*** DATA PROVIDED Section Begins ***

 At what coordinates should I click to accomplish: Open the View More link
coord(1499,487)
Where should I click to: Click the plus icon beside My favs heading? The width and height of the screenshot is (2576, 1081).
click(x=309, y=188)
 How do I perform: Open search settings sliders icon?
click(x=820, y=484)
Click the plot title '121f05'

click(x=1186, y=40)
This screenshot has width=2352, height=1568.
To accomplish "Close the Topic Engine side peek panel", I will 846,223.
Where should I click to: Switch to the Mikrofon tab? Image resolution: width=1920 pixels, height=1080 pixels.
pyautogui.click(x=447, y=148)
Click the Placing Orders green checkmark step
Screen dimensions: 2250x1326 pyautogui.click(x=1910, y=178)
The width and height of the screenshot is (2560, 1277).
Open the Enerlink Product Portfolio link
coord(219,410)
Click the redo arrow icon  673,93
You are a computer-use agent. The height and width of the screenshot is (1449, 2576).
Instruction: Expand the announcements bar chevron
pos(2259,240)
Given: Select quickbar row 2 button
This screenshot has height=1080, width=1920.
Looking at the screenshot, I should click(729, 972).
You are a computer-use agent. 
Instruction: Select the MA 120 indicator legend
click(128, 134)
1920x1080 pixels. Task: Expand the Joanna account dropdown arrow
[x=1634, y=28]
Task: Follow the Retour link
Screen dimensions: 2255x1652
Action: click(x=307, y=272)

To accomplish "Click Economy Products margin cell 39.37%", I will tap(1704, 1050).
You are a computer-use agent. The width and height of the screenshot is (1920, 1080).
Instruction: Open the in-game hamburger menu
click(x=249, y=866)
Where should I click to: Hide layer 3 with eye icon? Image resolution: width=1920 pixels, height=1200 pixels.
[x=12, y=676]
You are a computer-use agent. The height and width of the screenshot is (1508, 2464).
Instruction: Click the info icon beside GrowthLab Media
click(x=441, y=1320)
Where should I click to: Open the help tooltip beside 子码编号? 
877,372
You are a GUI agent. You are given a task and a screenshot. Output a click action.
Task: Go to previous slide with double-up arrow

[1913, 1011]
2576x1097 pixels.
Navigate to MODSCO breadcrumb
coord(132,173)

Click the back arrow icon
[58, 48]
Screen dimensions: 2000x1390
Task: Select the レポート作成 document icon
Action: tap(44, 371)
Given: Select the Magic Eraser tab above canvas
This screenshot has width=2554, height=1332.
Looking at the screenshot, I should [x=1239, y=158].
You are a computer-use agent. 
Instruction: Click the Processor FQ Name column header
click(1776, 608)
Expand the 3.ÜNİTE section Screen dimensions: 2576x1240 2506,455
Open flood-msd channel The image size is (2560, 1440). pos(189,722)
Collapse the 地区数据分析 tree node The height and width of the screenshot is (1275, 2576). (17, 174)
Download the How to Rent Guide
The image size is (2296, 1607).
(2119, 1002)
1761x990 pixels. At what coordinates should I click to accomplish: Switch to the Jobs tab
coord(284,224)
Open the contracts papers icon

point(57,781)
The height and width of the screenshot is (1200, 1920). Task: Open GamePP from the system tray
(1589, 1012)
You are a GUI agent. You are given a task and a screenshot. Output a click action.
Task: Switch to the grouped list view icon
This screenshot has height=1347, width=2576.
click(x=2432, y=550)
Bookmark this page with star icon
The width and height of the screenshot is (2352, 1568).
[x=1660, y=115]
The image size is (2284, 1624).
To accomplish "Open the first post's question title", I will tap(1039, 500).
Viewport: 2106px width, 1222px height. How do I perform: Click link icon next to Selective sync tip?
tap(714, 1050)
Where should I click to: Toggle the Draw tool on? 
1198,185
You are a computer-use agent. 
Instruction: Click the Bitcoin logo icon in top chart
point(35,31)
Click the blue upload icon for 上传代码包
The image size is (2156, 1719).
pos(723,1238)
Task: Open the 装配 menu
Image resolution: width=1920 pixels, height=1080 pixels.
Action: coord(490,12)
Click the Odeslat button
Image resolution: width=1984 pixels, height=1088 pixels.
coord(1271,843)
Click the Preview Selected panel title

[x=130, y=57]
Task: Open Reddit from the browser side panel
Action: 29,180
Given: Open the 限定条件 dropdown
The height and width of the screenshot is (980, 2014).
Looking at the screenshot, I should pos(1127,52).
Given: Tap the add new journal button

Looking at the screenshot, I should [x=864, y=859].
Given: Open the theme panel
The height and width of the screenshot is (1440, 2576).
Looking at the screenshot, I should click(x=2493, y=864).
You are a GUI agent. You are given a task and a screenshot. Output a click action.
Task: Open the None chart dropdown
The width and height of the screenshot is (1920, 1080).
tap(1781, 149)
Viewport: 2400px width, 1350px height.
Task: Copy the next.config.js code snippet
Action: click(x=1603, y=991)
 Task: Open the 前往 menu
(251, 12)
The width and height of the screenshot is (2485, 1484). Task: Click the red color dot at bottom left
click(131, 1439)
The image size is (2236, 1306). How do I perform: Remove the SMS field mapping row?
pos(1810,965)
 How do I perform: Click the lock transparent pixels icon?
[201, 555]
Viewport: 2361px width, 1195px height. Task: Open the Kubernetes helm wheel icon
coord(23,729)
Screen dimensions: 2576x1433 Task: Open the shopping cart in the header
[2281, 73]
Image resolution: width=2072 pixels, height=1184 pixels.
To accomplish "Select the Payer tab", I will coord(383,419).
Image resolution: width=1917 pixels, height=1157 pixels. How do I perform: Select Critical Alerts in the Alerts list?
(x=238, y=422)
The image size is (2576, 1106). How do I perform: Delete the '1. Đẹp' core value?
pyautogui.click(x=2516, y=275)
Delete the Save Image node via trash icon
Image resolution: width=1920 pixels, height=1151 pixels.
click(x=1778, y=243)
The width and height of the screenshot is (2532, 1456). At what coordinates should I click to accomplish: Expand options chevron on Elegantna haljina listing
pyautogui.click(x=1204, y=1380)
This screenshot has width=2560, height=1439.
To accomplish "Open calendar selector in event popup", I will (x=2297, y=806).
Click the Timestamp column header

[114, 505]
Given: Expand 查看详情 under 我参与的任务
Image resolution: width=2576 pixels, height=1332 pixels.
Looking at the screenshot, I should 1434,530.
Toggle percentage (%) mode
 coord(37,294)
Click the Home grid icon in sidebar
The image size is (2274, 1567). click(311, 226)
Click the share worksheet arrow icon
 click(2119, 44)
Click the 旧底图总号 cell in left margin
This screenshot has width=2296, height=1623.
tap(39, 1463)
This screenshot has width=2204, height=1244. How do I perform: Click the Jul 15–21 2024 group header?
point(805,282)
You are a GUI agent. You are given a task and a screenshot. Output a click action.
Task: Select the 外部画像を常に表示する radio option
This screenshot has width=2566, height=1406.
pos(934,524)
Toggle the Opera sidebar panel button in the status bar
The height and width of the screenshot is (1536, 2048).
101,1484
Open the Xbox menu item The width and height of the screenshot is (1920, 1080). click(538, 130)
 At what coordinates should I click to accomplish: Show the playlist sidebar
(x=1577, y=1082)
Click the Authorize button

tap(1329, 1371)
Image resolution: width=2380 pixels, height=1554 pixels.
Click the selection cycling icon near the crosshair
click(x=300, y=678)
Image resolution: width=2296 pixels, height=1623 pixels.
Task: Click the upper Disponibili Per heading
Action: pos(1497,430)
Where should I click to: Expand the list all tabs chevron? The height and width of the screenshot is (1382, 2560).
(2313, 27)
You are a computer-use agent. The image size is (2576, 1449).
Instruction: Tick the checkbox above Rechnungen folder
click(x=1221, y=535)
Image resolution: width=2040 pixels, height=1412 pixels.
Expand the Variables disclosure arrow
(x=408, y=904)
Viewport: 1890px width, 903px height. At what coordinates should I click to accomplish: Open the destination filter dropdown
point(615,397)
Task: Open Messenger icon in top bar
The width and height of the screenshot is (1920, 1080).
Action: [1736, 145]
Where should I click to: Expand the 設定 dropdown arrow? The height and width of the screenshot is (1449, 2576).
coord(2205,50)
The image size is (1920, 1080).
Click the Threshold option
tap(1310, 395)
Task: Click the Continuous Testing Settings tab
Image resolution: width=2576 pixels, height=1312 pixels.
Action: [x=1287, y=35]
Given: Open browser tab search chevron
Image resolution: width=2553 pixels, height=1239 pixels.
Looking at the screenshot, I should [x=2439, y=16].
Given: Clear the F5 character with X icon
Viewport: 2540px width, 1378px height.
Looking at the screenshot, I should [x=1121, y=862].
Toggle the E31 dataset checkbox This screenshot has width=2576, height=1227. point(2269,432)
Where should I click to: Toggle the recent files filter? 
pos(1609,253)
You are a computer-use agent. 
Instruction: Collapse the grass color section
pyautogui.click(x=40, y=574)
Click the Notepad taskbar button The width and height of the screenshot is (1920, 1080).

*** DATA PROVIDED Section Ends ***

** TASK DIRECTIONS **
Each line from the top of the material above through the line containing "The width and height of the screenshot is (2560, 1277)." must be output exactly, and no other line.

** TASK ANSWER **
 At what coordinates should I click to accomplish: Open the View More link
coord(1499,487)
Where should I click to: Click the plus icon beside My favs heading? The width and height of the screenshot is (2576, 1081).
click(x=309, y=188)
 How do I perform: Open search settings sliders icon?
click(x=820, y=484)
Click the plot title '121f05'

click(x=1186, y=40)
This screenshot has width=2352, height=1568.
To accomplish "Close the Topic Engine side peek panel", I will 846,223.
Where should I click to: Switch to the Mikrofon tab? Image resolution: width=1920 pixels, height=1080 pixels.
pyautogui.click(x=447, y=148)
Click the Placing Orders green checkmark step
Screen dimensions: 2250x1326 pyautogui.click(x=1910, y=178)
The width and height of the screenshot is (2560, 1277).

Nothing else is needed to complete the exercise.